Con-ciencia y sin corbata
Modo Avión Nacional
Emiliano Calvert
Hay terremotos, huracanes, crisis financieras y hasta finales de Cruz Azul que te ponen el corazón en pausa…
Pero nada, absolutamente nada, paraliza más a México que cuando WhatsApp decide desaparecer 20 minutos.
No importa tu edad, tu puesto, tu nivel de inglés o si tienes certificación Green Belt en mandar correos pasivo-agresivos:
Cuando la app falla, todos quedamos iguales. Humanos. Vulnerables. Sin poderes.
Sin memes.
Sin stickers.
Sin la fotito del garfield cansado que usas para avisar “ando a full, luego te respondo”.
Y empiezan las reacciones en cadena que deberían ser estudiadas por la UNAM:
- La negación:
“Ha de ser mi internet.”
Spoiler: no. Si vives en México, el internet nunca ha sido inocente pero ahora sí.
- La prueba de vida:
Abres Instagram.
Abres Twitter.
Abres Threads, aunque nadie lo usa.
Si nada carga, te resignas. Si todo carga… ya valió madre, sí es WhatsApp.
- La crisis:
“¿Y ahora cómo le aviso a mi jefe que ya voy en camino?”
Spoiler 2: tu jefe ya sabe que no vas en camino.
- Desorden:
Los grupos de trabajo quedan en coma.
El de RH ya no manda memes motivacionales.
El del equipo comercial deja de mandar “¿cómo vamos con ese cierre?”
Y el grupo de Recaudación 2024 queda oficialmente inútil… bueno, más.
- El regreso al pasado:
La gente (esto es real) empieza a marcar por teléfono.
A marcar.
POR. TELÉFONO.
Algo poco visto desde el 2012.
Las oficinas entran en un silencio extraño, como cuando el profesor pasa lista en secundaria.
Y ahí estamos todos, tratando de adivinar si el cliente sí aprobó el proyecto, si tu ligue ya respondió, o si tu mamá mandó el clásico:
“¿DÓNDE ANDAS?”
Ese mensaje que tiene la capacidad de encontrarte sea cual sea la situación.
La verdad
La caída de WhatsApp nos recuerda algo que no aceptamos:
dependemos muchísimo de una app que se cae y nos tumba la vida laboral, social y sentimental en 10 segundos.
No es tecnología.
Es infraestructura emocional.
Es logística nacional.
Es nuestra religión pagana de cada día.
Al final, cada caída de WhatsApp nos aterriza tantito.

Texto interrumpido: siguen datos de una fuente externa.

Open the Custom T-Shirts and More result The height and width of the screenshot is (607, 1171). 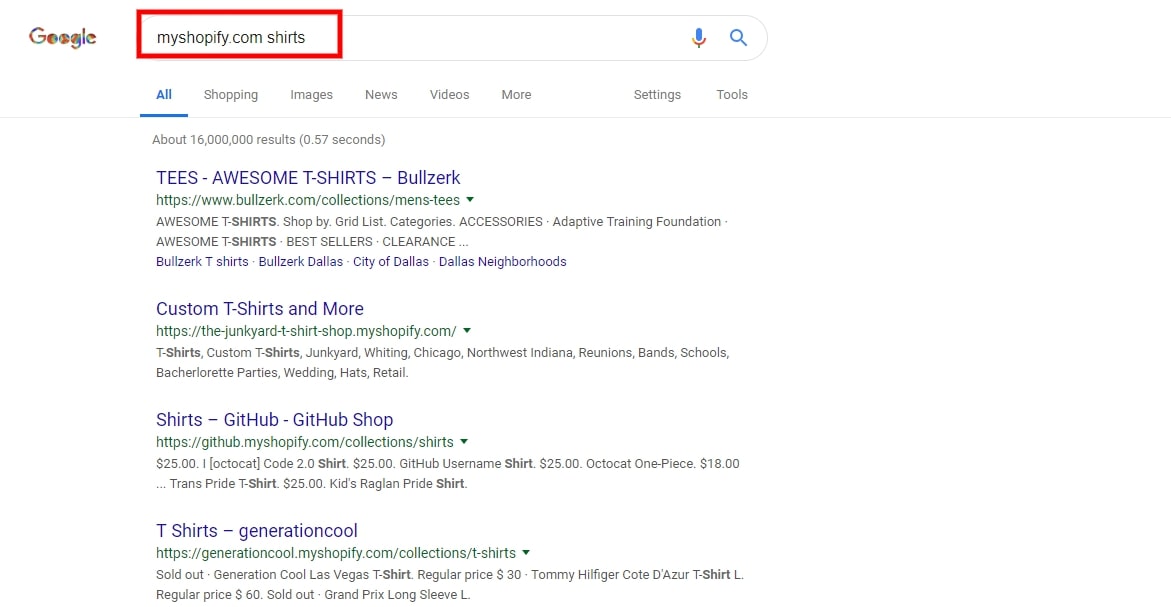260,309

Nos recuerda que, aunque vivamos pegados a la pantalla, el mundo no se acaba si un mensaje tarda más de lo normal.
A veces está bien que la conversación se pause, que el pendiente respire, que el jefe no pueda escribir “¿ya casi lo tienes?”.
Y está bien que nosotros también respiremos.
Porque en el fondo, estos mini apagones digitales tienen un encanto raro:
nos regresan cinco minutos de calma que no pedimos… pero que sí necesitábamos.
Y cuando la aplicación vuelve y la vida sigue, queda una idea sencilla dando vueltas:
si algo se cae y todo se detiene, quizá no es tragedia… quizá solo era un recordatorio que el mundo también funciona sin ti contestando en tiempo récord.